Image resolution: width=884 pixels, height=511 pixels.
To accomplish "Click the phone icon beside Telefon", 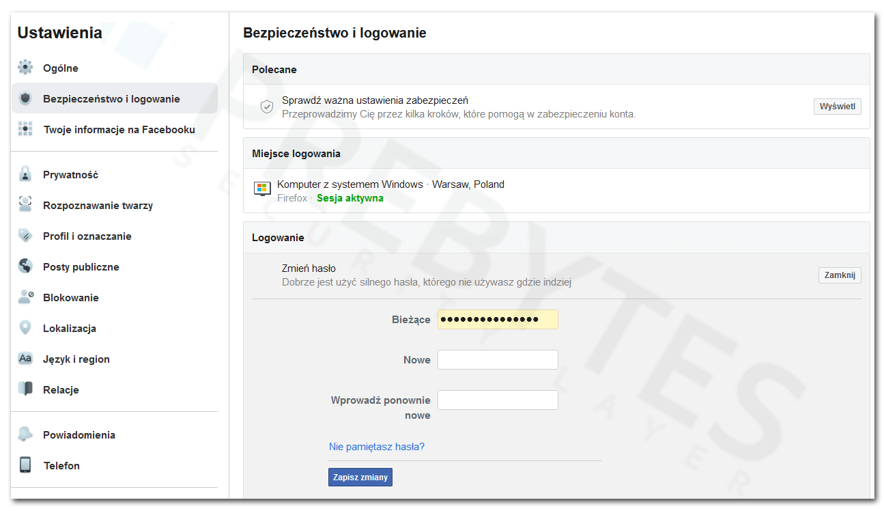I will coord(25,465).
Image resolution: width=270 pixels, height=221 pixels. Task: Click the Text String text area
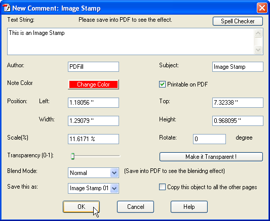pos(131,41)
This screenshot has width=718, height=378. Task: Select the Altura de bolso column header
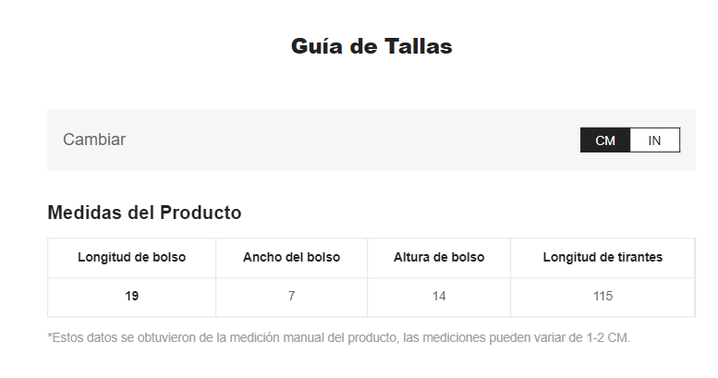point(439,257)
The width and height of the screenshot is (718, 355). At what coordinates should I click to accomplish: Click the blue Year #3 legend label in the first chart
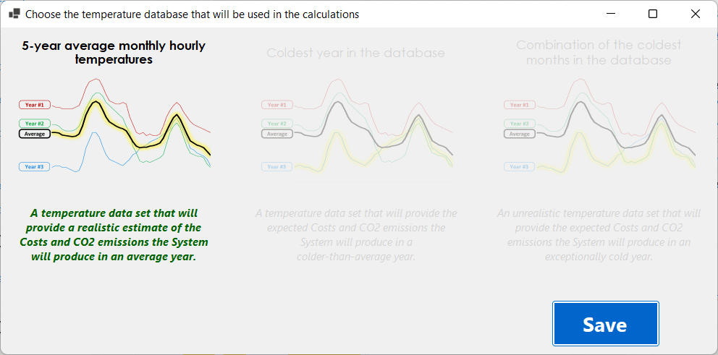point(35,167)
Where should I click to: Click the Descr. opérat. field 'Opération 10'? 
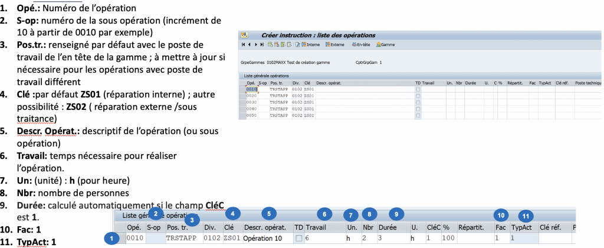point(267,238)
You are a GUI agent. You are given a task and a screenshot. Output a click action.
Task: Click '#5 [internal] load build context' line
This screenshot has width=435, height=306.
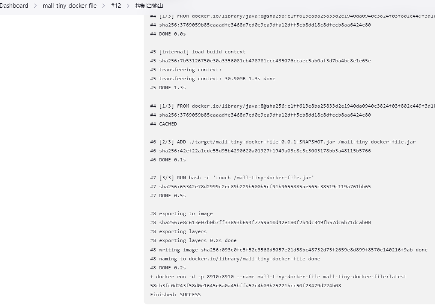click(x=198, y=52)

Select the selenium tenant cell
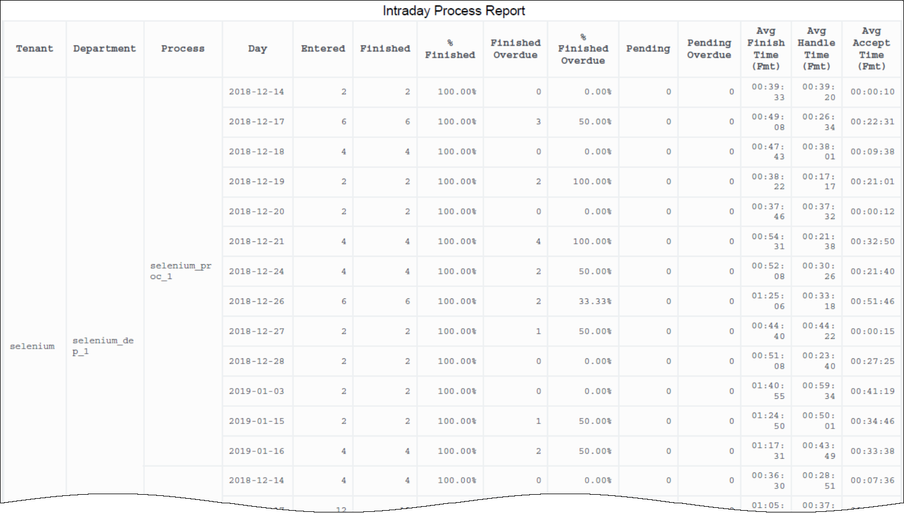point(33,346)
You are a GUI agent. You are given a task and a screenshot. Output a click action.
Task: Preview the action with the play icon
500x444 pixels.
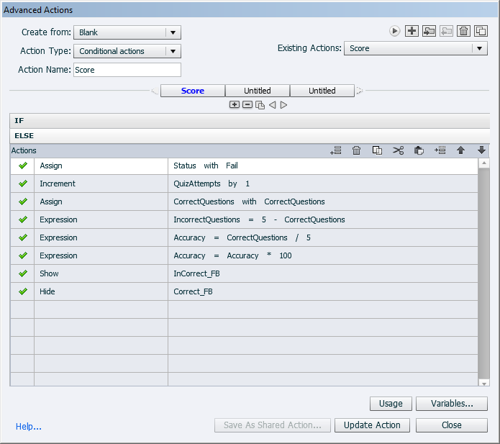[x=394, y=31]
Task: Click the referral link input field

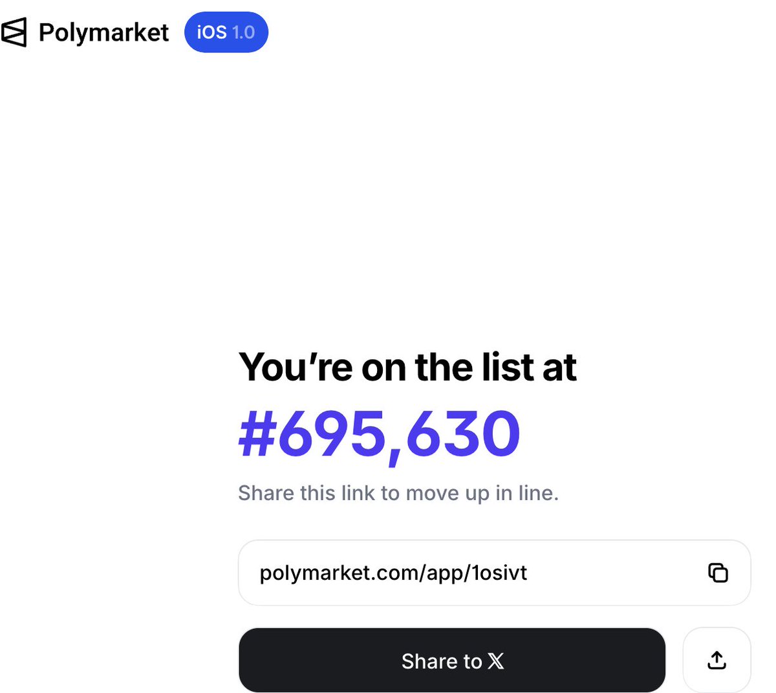Action: coord(494,573)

◆ Directions for this task:
In your output, include only the lines from the line containing "Task: Click '#5" through the last line of the material above, exactly as they appear, and leave out the pictures.

◆ Answer area:
Task: Click '#5 [internal] load build context' line
This screenshot has width=435, height=306.
click(x=198, y=52)

Select the selenium tenant cell
point(33,346)
You are a GUI agent. You are given a task and a screenshot. Output a click action.
Task: Preview the action with the play icon
500x444 pixels.
[x=394, y=31]
Task: Click the referral link input field

Action: coord(494,573)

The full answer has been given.